The Biggest Moth in the World Just Migrated for the First Time to the US

Andrei Tapalaga
Big moth-er: Butterfly keeper Heather Prince holds one of Chester Zoo's newly emerged Atlas Moths, the largest moth species in the worldDaily Mail

The Atlas moths, one of the world’s largest moths in the world has been officially reported in the US for the first time. originating from the tropical forests of Asia, entomologists are still scratching their heads as they do not understand how it’s made its way to America

The first specimen was reported to the Washington State Department of Agriculture (WSDA) by a local citizen named Patrick C Tobin who is an associate professor f ecology at the University of Washington. He reported that his first encounter with the Atlas moth was on the 7th of July, but only a month later the lant Health Investigation Service at the United States Department of Agriculture (USDA) confirmed that it was actually an Atlas moth. 

“It was pretty amazing to see a live adult moth and to hold it in my hand. I teach a tropical ecology course in Costa Rica through my University, so I am used to seeing some pretty amazing insect species in the tropical forests. But seeing this live moth, which is considered to be the largest in the world, was special,” (Quote by Patrick C Tobin)

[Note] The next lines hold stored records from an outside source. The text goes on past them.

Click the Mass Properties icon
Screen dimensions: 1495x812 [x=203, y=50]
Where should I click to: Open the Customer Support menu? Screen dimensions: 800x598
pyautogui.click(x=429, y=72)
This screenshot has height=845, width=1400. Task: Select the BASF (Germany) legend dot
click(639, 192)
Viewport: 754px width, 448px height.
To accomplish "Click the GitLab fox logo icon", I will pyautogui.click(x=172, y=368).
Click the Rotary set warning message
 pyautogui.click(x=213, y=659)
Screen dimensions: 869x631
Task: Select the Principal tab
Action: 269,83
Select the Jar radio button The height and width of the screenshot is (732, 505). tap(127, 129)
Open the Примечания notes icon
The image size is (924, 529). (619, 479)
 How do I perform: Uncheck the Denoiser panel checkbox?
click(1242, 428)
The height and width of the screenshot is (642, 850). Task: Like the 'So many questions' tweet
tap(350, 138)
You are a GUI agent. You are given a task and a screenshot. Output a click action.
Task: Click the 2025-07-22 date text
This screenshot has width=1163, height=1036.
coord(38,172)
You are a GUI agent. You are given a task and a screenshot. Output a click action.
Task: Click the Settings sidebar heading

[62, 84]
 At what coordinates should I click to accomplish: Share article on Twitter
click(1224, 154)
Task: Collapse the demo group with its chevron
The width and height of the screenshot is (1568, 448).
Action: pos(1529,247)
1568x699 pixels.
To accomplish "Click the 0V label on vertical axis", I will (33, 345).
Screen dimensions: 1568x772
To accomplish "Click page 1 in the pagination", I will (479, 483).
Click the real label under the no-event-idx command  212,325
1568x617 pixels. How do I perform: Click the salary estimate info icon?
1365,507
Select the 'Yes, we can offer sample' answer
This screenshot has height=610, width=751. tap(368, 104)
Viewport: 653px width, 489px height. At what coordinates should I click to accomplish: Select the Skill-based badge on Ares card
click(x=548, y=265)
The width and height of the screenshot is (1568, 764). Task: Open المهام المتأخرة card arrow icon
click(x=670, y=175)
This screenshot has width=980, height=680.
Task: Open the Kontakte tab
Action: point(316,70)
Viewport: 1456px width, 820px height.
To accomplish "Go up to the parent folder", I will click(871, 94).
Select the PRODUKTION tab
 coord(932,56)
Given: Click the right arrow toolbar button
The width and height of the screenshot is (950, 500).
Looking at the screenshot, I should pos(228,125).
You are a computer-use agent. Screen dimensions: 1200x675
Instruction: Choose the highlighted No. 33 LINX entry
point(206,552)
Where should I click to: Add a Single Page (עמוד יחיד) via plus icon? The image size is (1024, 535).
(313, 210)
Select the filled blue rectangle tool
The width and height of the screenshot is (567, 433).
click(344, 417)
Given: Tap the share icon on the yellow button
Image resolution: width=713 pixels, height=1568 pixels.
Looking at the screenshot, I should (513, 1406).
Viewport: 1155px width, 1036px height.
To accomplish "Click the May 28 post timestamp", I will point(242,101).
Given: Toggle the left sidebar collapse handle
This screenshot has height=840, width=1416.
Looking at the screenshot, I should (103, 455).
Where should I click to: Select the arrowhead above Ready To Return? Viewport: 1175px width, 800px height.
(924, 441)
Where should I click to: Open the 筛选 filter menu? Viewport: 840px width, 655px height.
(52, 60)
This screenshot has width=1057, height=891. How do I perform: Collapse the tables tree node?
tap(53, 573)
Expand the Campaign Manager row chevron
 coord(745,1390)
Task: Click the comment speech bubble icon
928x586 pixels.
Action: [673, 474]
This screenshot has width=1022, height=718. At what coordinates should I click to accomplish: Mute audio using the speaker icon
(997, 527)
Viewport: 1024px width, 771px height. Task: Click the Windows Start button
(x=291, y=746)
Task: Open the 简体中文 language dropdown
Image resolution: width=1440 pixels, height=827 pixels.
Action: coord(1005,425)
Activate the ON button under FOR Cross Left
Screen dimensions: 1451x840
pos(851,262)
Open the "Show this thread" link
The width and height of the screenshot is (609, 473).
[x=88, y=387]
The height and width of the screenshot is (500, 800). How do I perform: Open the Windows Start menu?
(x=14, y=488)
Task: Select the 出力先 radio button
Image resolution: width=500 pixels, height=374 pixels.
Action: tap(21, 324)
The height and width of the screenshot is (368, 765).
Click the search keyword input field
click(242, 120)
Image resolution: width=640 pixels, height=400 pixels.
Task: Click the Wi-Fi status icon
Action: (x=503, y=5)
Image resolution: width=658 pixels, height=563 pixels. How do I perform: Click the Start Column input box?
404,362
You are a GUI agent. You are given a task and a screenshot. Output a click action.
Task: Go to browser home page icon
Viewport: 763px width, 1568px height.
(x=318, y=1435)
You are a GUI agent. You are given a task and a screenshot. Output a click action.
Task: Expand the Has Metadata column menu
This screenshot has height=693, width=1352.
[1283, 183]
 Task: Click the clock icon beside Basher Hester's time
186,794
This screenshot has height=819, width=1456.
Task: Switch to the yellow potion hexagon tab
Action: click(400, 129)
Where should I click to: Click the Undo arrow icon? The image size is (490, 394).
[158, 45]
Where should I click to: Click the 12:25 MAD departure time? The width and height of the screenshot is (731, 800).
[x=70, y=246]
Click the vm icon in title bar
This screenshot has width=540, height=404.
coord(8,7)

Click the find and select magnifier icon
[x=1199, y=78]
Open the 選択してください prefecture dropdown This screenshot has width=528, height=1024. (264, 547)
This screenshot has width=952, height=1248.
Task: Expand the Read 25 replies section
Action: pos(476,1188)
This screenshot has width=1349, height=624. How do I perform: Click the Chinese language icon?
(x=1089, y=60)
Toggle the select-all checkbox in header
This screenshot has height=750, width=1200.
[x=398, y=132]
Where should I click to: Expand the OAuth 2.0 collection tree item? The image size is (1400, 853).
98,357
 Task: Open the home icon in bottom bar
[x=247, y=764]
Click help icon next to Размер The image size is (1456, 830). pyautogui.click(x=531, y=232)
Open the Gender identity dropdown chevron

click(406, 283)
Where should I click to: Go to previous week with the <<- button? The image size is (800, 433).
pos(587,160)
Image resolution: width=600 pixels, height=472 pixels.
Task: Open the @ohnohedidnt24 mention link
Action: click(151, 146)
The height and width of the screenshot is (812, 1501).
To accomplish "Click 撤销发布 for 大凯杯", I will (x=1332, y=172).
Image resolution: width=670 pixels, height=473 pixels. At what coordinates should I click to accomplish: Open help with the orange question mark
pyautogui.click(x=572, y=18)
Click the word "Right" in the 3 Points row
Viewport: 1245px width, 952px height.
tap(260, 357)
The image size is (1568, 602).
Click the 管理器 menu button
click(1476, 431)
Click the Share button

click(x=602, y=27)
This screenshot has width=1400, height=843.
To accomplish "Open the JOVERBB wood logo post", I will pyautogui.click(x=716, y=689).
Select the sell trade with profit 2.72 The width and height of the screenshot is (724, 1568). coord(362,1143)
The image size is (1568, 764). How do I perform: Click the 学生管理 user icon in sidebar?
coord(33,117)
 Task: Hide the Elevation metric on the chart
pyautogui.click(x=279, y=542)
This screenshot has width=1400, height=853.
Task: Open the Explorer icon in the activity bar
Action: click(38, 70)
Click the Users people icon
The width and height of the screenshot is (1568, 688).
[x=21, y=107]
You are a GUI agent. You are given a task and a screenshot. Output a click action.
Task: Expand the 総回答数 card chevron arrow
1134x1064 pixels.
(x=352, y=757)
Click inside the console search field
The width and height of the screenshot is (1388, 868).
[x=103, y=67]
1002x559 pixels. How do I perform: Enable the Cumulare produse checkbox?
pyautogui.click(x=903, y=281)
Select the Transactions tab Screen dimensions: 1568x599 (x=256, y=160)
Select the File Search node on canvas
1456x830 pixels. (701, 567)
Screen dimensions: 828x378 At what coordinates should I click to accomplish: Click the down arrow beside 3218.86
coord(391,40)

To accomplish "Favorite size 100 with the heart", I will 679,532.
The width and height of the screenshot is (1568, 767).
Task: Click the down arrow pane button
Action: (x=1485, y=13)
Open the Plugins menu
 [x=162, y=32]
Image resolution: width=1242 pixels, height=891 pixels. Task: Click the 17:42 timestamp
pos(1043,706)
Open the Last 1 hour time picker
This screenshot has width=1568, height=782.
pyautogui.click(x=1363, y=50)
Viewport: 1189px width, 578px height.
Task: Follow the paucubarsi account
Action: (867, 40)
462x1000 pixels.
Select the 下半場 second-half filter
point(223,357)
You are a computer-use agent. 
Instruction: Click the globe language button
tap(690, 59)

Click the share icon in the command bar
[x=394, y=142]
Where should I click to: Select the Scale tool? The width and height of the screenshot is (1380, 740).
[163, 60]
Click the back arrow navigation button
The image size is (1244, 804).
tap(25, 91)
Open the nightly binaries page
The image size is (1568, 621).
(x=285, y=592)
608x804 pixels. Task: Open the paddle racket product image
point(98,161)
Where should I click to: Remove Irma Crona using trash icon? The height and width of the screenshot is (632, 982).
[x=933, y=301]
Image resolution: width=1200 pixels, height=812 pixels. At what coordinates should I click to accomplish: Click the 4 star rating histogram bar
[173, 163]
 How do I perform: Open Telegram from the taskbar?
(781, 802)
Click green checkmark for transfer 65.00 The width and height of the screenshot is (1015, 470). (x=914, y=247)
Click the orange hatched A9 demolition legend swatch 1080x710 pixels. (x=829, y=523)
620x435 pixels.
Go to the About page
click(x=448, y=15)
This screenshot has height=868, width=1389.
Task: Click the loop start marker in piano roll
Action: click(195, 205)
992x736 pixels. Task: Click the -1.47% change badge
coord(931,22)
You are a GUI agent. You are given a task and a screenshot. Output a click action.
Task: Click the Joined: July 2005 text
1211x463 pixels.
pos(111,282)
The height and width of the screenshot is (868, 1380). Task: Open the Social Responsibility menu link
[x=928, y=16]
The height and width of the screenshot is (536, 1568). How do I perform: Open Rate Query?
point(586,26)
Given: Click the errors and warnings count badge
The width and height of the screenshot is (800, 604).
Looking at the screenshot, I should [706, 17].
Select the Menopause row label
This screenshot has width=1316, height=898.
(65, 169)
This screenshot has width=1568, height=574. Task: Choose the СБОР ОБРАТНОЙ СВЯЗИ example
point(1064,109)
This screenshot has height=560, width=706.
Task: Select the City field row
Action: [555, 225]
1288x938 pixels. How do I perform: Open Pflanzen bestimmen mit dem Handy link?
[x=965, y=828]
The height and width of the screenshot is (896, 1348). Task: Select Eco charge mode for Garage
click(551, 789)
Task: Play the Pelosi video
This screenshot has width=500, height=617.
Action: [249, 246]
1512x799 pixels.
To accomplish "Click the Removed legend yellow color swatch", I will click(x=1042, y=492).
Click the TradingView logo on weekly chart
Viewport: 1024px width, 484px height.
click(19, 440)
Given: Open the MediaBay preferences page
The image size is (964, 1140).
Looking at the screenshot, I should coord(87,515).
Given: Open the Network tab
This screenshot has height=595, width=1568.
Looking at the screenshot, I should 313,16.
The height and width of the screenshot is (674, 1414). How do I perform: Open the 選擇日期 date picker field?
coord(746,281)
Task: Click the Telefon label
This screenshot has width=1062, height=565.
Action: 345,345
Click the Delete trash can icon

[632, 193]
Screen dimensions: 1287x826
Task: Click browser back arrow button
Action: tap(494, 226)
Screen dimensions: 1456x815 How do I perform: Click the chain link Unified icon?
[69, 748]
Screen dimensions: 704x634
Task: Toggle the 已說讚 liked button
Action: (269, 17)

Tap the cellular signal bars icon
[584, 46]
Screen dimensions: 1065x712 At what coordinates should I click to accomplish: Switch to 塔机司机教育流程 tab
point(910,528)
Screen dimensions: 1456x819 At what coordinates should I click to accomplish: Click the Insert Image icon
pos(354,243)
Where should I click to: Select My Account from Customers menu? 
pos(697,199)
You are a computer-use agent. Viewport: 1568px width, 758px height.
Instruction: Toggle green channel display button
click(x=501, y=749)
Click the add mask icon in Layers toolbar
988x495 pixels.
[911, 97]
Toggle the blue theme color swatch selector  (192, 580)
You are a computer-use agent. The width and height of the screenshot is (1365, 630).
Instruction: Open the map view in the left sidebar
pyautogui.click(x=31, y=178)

Their wingspan of over 10 inches makes them the biggest flying insect. The name Atlas comes from the patterns on the wings which look like a map. The species is considered a federally quarantined pest in the US, meaning it is illegal to obtain, harbor, rear, or sell live moths without a permit from USDA. This is because the species could be invasive to other native insects or to the overall ecosystem. 

Such restrictions make the appearance of specimens in the US even more strange. Professor Tobin thinks that the moths may have come from Thailand and sold as live cocoons in the US through eBay. 

“An individual from the Bellevue area of Seattle, from where the adult moth was found, was selling live cocoons of the Atlas moth sourced from Thailand on eBay. This is by far the most logical explanation for finding the adult moth,” (Quote by Patrick C Tobin)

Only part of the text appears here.